Its overall concept is to connect major destinations and employment centers with where people live through technological advances latching onto current and future infrastructure.
The Five Big Moves vision includes the “Next Operating System,” which Ikhrata likens to a transportation “brain” that will provide an integrated, connected transportation network for maximum efficiency, capacity and speed.
Ikhrata said the Next OS will give commuters choices in their travel and allow the transportation system to react in real time.
Five Big Moves also builds upon existing infrastructure and strategies — Complete Corridors, Flexible Fleets, Transit Leap and Mobility Hubs — which will operate in an interdependent fashion.
Ikhrata said that connecting the San Diego-Tijuana region with high-speed rail, and specifically connecting the San Diego Airport to the Tijuana airport, would be “moving in the right direction.”
“About 150,000 people cross the border every day and work here and live there, or vice versa,” Ikhrata said.
San Diego Trolley’s Purple Line in the Pipeline
He said there has been talk between SANDAG officials and Mexico officials about reserving plans for a subway station. A proposed San Diego Trolley Purple Line is slated to go from the San Ysidro Transit Center to National City and Chula Vista and into downtown San Diego.

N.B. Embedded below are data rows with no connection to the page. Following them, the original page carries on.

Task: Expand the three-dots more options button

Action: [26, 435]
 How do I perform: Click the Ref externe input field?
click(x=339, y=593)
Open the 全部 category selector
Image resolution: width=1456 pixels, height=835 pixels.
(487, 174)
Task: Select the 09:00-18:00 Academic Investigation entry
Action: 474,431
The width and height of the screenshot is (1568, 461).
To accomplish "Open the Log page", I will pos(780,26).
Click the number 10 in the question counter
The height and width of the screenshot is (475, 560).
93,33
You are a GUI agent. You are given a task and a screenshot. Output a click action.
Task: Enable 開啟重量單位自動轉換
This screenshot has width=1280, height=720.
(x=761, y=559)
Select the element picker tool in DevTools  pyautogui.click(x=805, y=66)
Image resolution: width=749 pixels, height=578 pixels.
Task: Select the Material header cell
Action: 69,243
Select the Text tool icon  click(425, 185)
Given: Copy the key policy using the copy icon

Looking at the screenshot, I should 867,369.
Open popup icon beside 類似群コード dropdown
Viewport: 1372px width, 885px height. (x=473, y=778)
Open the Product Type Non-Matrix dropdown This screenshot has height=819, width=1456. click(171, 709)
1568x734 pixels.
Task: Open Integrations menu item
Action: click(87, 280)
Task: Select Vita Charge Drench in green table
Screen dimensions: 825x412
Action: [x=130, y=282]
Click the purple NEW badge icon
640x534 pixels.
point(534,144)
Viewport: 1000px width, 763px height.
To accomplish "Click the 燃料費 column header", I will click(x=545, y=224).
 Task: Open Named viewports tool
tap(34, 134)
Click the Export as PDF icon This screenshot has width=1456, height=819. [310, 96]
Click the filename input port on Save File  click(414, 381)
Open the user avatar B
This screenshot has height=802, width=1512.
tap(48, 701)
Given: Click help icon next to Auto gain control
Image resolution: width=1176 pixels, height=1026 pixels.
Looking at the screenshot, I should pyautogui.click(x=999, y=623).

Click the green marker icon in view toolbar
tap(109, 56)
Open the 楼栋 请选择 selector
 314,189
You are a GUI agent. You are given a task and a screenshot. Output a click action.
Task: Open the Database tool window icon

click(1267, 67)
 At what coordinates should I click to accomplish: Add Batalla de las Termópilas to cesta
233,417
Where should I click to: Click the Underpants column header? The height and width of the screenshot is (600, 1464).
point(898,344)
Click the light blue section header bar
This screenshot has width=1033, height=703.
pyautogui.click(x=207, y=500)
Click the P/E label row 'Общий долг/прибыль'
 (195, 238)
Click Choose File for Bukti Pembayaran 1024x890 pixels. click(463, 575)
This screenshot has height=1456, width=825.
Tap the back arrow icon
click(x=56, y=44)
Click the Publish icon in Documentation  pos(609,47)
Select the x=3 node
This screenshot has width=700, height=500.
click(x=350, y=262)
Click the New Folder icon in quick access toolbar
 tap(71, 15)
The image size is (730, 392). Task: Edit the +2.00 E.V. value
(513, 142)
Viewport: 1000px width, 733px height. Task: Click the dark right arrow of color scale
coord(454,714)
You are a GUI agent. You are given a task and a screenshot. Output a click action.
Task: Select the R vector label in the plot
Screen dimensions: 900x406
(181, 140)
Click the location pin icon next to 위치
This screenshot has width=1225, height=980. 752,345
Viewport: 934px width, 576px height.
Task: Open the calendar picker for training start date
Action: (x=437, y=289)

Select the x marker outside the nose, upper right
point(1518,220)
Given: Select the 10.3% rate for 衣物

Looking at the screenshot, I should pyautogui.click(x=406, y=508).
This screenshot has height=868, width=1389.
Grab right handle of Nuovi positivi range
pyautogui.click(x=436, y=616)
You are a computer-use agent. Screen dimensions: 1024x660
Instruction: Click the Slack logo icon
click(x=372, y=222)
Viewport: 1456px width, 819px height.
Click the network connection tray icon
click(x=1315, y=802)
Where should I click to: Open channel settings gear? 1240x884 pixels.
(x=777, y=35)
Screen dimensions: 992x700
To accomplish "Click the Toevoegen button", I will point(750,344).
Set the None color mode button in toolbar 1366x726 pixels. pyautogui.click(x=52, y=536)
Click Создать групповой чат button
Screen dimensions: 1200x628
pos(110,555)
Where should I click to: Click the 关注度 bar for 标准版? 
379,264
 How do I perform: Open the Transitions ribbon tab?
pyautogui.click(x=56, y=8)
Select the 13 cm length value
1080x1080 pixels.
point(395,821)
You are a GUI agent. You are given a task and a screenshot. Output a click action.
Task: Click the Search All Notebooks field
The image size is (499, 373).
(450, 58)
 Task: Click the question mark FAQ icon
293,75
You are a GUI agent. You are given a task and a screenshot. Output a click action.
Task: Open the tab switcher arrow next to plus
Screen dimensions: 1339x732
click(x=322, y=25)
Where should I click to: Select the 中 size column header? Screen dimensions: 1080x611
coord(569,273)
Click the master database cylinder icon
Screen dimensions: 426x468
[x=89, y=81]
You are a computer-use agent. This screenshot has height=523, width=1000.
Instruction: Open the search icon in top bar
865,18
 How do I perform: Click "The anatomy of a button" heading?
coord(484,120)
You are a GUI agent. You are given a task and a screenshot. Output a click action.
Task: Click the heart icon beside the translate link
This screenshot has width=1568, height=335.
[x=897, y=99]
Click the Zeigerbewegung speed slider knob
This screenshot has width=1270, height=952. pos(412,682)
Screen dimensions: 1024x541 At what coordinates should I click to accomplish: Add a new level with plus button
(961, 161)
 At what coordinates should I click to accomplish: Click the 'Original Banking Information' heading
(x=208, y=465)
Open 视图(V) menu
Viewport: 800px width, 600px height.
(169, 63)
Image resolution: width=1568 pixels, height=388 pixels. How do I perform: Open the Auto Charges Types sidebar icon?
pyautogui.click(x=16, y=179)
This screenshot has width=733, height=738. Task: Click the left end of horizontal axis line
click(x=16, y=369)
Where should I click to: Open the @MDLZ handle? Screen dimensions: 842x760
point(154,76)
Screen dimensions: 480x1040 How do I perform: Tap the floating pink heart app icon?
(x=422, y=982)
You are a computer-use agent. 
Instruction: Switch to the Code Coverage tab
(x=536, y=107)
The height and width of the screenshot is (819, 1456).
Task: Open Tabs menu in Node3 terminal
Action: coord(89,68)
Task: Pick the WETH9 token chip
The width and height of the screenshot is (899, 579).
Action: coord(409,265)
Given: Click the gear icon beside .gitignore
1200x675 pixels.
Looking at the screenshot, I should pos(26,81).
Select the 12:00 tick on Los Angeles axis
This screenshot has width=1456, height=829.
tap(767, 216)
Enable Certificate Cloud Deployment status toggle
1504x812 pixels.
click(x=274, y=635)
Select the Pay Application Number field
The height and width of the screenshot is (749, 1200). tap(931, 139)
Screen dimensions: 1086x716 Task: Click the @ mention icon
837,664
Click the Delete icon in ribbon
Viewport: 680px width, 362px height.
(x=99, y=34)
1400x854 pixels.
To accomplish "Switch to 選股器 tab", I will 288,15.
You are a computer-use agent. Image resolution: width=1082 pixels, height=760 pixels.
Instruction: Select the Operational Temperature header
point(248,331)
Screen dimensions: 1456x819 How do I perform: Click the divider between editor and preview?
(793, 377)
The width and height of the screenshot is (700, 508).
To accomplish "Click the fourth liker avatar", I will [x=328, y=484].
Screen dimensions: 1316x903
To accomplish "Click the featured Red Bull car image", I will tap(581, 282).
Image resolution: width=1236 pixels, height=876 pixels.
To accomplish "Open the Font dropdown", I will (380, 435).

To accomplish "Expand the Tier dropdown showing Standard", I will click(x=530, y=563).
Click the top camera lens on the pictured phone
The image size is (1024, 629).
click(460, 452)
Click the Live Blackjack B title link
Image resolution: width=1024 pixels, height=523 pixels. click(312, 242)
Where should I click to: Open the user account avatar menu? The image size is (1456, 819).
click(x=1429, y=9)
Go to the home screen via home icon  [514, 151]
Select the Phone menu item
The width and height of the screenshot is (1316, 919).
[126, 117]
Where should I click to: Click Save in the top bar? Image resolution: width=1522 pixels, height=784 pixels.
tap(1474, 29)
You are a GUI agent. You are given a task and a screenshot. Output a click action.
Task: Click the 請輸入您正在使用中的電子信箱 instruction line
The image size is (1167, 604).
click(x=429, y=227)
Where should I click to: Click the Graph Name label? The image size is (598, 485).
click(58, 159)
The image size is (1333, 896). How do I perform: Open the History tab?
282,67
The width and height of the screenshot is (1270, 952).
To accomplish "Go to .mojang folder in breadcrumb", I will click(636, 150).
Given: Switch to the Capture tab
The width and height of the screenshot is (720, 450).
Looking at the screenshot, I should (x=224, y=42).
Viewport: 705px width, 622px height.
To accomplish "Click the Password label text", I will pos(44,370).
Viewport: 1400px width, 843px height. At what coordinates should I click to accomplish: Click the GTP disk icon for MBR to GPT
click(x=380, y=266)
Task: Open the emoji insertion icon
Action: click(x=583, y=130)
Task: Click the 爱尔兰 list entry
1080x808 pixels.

“More collaboration is good news for our binational region,” Ikhrata said. “The two cities, San Diego and Tijuana, and the regions, are one. Mexico has become our largest trading partner, which points to more collaboration and more exciting moments for future transportation.”
According to CBX officials, in 2019, CBX generated a total economic impact of $855 million throughout the region and supported 7,613 full-time jobs.
In 2021, CBX had more than 2.7 million travelers and expects to reach 4 million this year. By 2034, it is estimated that more than 17 million passengers will transfer through Tijuana.
“The long-term goal for Tijuana International Airport is to pursue international flights, and that, too, will be good for San Diego,” Coker said. “I do see them as a partner, complementing the travel experience in San Diego. We promote ourselves as binational, a two-nation vacation. People can spend a couple of nights in Tijuana or the Baja California region and then spend three or four nights in San Diego, experiencing two countries in one visit.”